_Task details_: Give back exactly the lines from the one holding "At what coordinates should I click to accomplish: Select" to the last line of the entries, both included, and nothing more.

[Start of Attachment]

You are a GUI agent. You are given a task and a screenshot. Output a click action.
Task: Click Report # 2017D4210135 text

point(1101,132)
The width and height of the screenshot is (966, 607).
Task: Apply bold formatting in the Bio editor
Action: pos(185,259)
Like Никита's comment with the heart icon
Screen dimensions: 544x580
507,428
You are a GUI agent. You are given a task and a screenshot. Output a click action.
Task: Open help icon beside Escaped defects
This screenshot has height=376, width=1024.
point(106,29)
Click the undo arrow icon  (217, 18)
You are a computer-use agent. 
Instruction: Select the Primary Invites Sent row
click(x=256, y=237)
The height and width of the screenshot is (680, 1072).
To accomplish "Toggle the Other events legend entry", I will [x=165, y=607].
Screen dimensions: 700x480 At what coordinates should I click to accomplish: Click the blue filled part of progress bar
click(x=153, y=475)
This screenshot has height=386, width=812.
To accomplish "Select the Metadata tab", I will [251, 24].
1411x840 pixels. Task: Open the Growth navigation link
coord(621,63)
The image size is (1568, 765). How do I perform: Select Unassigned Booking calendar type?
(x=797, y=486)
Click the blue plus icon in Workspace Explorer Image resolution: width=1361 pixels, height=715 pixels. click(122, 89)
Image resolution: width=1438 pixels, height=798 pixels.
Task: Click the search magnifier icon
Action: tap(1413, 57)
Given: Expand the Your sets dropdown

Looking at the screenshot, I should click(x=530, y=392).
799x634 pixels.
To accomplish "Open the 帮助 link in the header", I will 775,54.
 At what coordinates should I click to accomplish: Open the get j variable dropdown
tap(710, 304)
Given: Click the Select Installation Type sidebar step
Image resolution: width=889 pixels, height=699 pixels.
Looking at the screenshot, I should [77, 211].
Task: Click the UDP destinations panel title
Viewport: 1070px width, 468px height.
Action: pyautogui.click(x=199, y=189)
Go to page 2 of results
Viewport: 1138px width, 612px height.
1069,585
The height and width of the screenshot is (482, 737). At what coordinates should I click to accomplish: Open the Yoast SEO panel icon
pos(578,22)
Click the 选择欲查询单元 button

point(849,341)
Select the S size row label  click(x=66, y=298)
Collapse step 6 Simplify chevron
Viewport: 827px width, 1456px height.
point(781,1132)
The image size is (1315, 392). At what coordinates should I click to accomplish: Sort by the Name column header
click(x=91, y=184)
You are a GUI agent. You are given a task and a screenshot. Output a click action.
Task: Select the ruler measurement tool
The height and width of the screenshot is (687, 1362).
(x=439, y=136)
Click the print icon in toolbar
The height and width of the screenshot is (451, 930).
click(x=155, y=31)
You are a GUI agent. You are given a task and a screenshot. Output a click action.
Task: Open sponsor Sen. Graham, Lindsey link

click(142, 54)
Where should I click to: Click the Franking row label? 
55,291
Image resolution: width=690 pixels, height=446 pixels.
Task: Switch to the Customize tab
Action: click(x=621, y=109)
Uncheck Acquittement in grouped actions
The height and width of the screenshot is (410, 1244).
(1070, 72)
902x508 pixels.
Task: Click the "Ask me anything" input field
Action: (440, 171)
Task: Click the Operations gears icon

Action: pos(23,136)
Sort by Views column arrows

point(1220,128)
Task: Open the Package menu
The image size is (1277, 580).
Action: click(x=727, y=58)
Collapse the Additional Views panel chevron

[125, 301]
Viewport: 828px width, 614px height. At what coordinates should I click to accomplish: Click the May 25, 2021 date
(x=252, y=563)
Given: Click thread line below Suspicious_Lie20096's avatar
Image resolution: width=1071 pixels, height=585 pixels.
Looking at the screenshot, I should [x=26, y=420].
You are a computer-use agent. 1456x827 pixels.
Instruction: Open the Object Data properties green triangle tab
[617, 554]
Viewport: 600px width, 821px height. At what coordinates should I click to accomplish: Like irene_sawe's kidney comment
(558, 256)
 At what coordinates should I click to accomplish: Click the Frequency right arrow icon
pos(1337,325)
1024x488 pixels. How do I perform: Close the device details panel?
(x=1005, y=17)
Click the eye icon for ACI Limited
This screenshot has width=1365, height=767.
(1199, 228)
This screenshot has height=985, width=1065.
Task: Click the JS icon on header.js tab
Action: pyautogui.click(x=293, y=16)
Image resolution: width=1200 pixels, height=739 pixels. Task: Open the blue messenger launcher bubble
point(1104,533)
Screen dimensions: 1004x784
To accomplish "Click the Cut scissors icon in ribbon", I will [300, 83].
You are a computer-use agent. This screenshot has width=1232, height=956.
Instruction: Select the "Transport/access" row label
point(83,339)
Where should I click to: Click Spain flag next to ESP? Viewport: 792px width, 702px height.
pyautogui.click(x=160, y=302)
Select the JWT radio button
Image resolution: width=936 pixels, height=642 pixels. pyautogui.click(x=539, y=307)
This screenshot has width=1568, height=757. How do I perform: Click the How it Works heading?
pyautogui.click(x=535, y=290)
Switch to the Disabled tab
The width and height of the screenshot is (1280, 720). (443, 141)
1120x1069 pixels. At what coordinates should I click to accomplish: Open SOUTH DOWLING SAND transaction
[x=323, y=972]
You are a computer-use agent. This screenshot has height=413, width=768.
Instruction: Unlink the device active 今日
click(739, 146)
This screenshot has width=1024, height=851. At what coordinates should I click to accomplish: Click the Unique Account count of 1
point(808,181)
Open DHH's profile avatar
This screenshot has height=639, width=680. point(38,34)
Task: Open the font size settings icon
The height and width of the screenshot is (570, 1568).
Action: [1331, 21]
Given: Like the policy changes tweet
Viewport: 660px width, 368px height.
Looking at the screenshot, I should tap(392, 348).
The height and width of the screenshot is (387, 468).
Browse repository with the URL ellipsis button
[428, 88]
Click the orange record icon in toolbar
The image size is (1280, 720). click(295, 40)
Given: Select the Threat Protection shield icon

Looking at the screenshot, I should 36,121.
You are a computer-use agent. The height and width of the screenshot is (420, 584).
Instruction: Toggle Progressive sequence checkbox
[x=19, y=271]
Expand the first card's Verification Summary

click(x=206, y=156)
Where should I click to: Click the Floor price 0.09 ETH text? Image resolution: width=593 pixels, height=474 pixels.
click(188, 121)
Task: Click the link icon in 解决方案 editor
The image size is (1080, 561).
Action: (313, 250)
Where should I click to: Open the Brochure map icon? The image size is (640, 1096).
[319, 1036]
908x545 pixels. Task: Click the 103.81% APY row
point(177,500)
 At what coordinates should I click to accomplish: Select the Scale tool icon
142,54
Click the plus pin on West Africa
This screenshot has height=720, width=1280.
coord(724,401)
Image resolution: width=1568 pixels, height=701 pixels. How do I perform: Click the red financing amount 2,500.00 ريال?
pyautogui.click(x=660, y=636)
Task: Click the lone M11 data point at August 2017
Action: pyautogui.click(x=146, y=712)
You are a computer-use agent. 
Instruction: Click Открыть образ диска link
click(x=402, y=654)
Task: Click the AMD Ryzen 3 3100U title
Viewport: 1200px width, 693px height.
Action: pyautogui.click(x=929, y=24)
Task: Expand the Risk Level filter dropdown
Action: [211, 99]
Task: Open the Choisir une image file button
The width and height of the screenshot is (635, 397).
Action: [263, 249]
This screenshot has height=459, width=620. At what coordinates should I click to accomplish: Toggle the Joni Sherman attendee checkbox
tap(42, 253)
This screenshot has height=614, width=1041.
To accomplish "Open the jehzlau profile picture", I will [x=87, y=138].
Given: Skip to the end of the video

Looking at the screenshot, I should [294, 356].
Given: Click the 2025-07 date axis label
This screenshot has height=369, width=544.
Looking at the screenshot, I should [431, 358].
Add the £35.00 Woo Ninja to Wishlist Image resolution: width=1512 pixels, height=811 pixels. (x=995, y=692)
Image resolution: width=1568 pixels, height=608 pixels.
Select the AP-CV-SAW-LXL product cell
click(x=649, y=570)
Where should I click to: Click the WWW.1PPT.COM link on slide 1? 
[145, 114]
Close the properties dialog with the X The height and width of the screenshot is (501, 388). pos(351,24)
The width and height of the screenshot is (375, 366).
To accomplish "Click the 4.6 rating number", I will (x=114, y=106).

[End of Attachment]

_The completed task_:
 At what coordinates should I click to accomplish: Select the Scale tool icon
142,54
Click the plus pin on West Africa
This screenshot has height=720, width=1280.
coord(724,401)
Image resolution: width=1568 pixels, height=701 pixels. How do I perform: Click the red financing amount 2,500.00 ريال?
pyautogui.click(x=660, y=636)
Task: Click the lone M11 data point at August 2017
Action: pyautogui.click(x=146, y=712)
You are a computer-use agent. 
Instruction: Click Открыть образ диска link
click(x=402, y=654)
Task: Click the AMD Ryzen 3 3100U title
Viewport: 1200px width, 693px height.
Action: pyautogui.click(x=929, y=24)
Task: Expand the Risk Level filter dropdown
Action: [211, 99]
Task: Open the Choisir une image file button
The width and height of the screenshot is (635, 397).
Action: [263, 249]
This screenshot has height=459, width=620. At what coordinates should I click to accomplish: Toggle the Joni Sherman attendee checkbox
tap(42, 253)
This screenshot has height=614, width=1041.
To accomplish "Open the jehzlau profile picture", I will [x=87, y=138].
Given: Skip to the end of the video

Looking at the screenshot, I should [294, 356].
Given: Click the 2025-07 date axis label
This screenshot has height=369, width=544.
Looking at the screenshot, I should [431, 358].
Add the £35.00 Woo Ninja to Wishlist Image resolution: width=1512 pixels, height=811 pixels. (x=995, y=692)
Image resolution: width=1568 pixels, height=608 pixels.
Select the AP-CV-SAW-LXL product cell
click(x=649, y=570)
Where should I click to: Click the WWW.1PPT.COM link on slide 1? 
[145, 114]
Close the properties dialog with the X The height and width of the screenshot is (501, 388). pos(351,24)
The width and height of the screenshot is (375, 366).
To accomplish "Click the 4.6 rating number", I will (x=114, y=106).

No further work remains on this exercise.